# helmet + goggle fit concern



## kv2 (Dec 6, 2009)

Hi guys.

so getting right to the point, I have the Oakley Crowbar (asian fit), and recently got a Red Hifi 2 helmet, large size. The helmet fits me nicely, obviously, which is why i bought it. But after trying it on with my goggles, it makes the goggles really tight on my face around the eyes. I loosened it all the way to the max. (for those who own crowbars, the two adjustment straps are touching each other in the end which is the largest setting).

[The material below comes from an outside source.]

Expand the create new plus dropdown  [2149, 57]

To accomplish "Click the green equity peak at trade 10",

I don't know whether the helmet is just big for this particular brand of goggles? Does anyone know a solution to this? are there different size straps I can buy or should i just invest in another pair of goggles or helmet?

thanks!


----------



## cjwalsh7 (Jan 19, 2011)

My only suggestion would be to tighten the goggles and wear them around your head, and then put the helmet on over top of them. This way they will fit fine, but you lose the ability to lift them up onto your helmet when you want to take them off.


----------



## --bigtime-- (Sep 10, 2010)

Question: Did you try the C-bars on prior to your helmet fitting process. My asian fit crowbars were tight on my eyes too even without a helmet. got the regular style (Danny Kass sig series) and gave the asians too my friend who has a smaller face. Might just be your gogs and not the helmet gog combo


----------



## kv2 (Dec 6, 2009)

i tried wearing it under my helmet but it doesn't work well at all. it just pushes the goggles down my face and nose.

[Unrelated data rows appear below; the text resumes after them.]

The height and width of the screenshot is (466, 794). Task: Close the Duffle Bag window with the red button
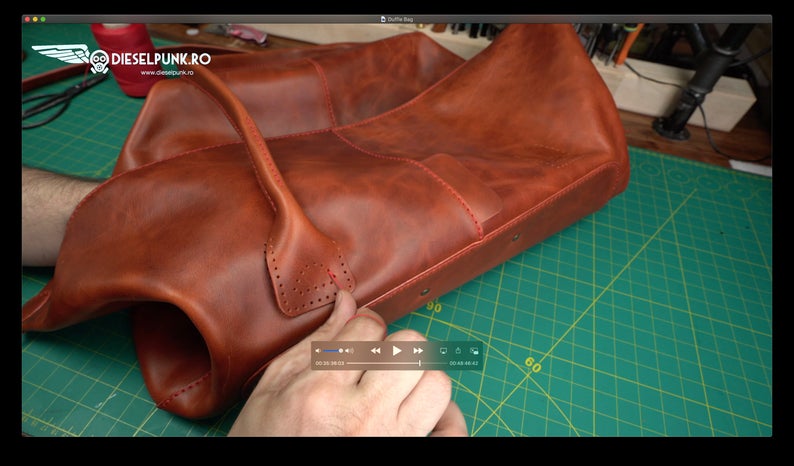28,19
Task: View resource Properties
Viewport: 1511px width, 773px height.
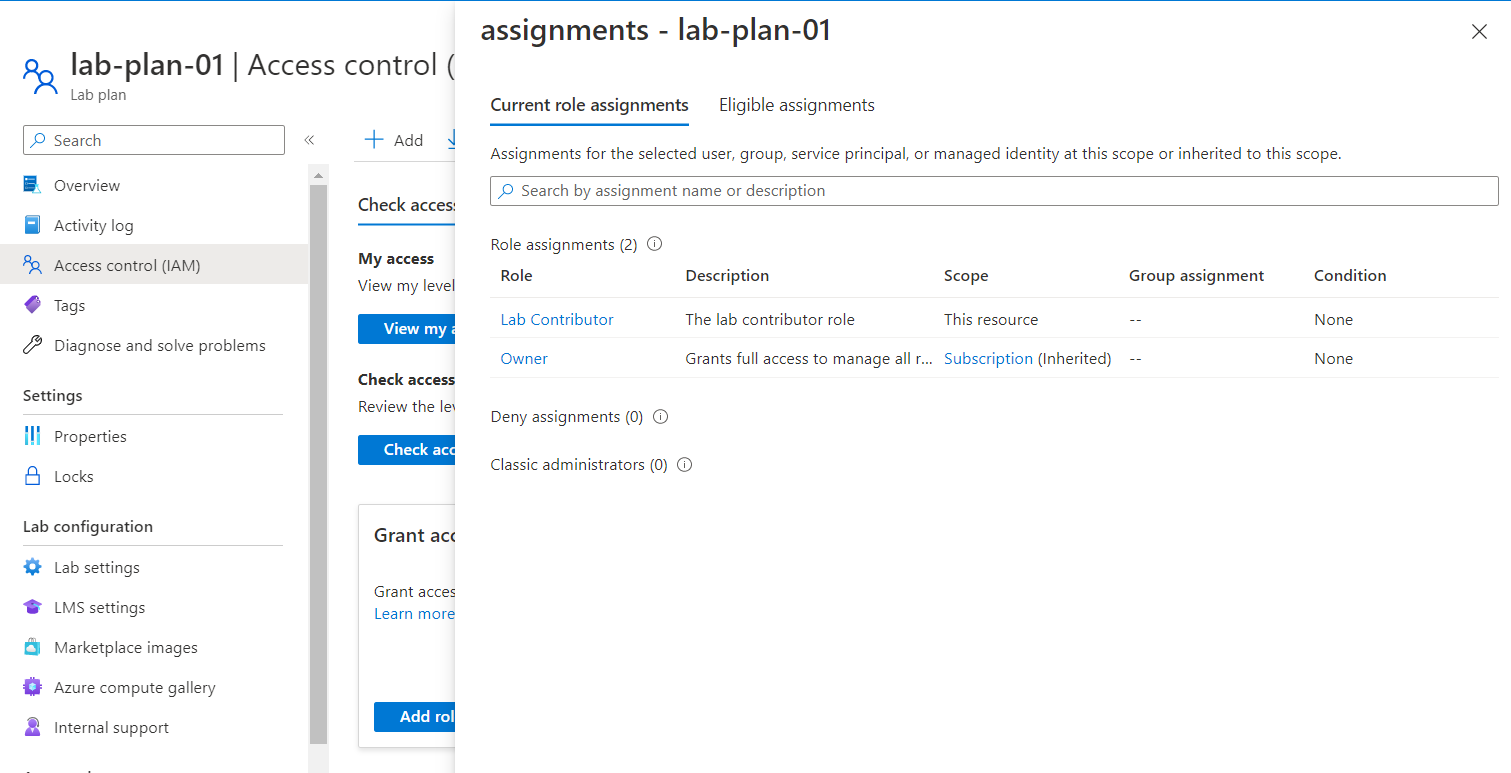Action: pyautogui.click(x=88, y=436)
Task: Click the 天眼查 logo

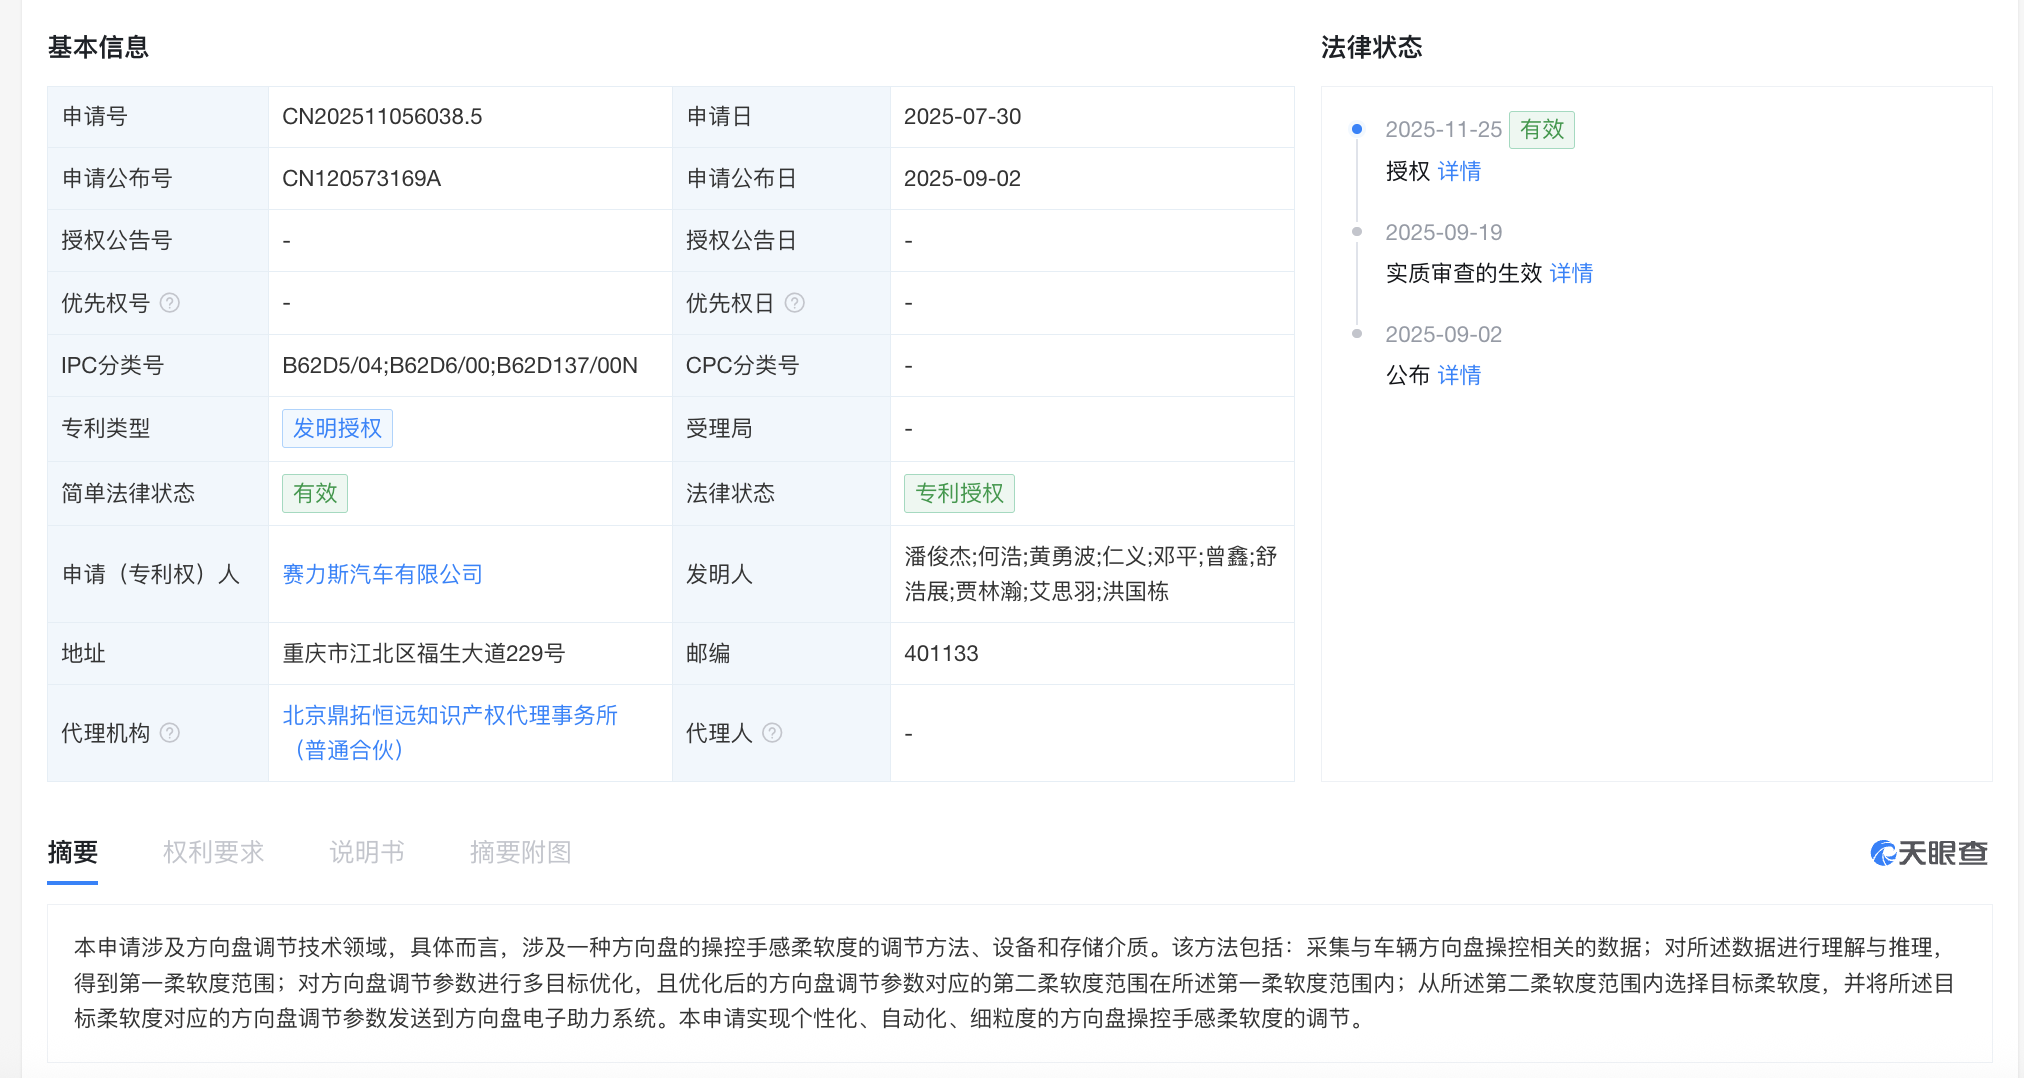Action: tap(1928, 852)
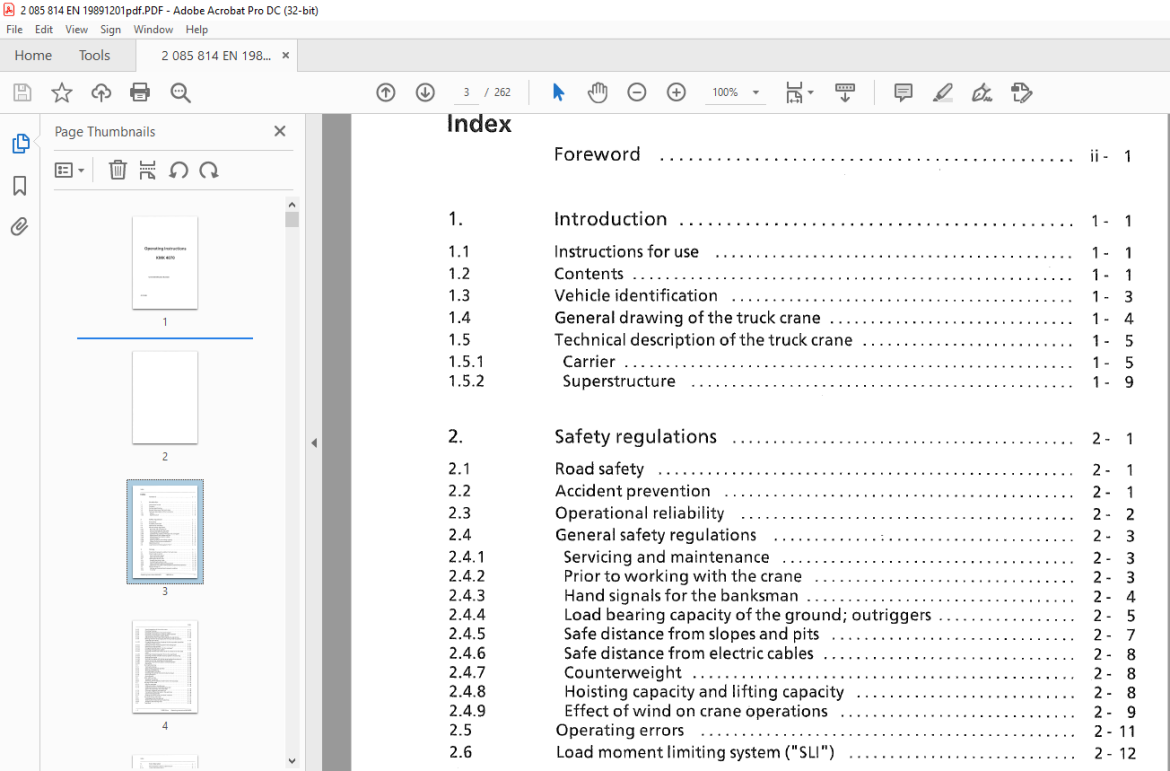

the goggles fit perfect when i used them with just a beanie. I admit i didn't try them on with my helmet otherwise i prob wouldn't have bought the helmet. 

Now I guess my choice is either buy a new helmet or a new pair of goggles. :dunno:


----------



## Chance42 (Jan 28, 2011)

kv2 said:


> i tried wearing it under my helmet but it doesn't work well at all. it just pushes the goggles down my face and nose.
> 
> the goggles fit perfect when i used them with just a beanie. I admit i didn't try them on with my helmet otherwise i prob wouldn't have bought the helmet.
> 
> Now I guess my choice is either buy a new helmet or a new pair of goggles. :dunno:


Check and see if they make a helmet strap for the crowbars, I know they make one for the a-frames that pull the sides out slightly more to try and fix that problem with some helmets.


----------



## rambob (Mar 5, 2011)

Thats wierd: Crowbars are usually helmet friendly


----------



## jyuen (Dec 16, 2007)

wtf... your goggles are loosened to the max and they are still too tight for your helmet? how freaking big is your helmet/head? o.0


----------



## jkc350z (Jan 30, 2010)

sorry to hijack this thread, but did you guys notice a huge difference between the asian fit and standard fit crowbars? thanks!


----------



## MI_canuck (Feb 29, 2008)

differences on crowbars is all in the nose area... asian fit has extra foam in the nasal bridge area


----------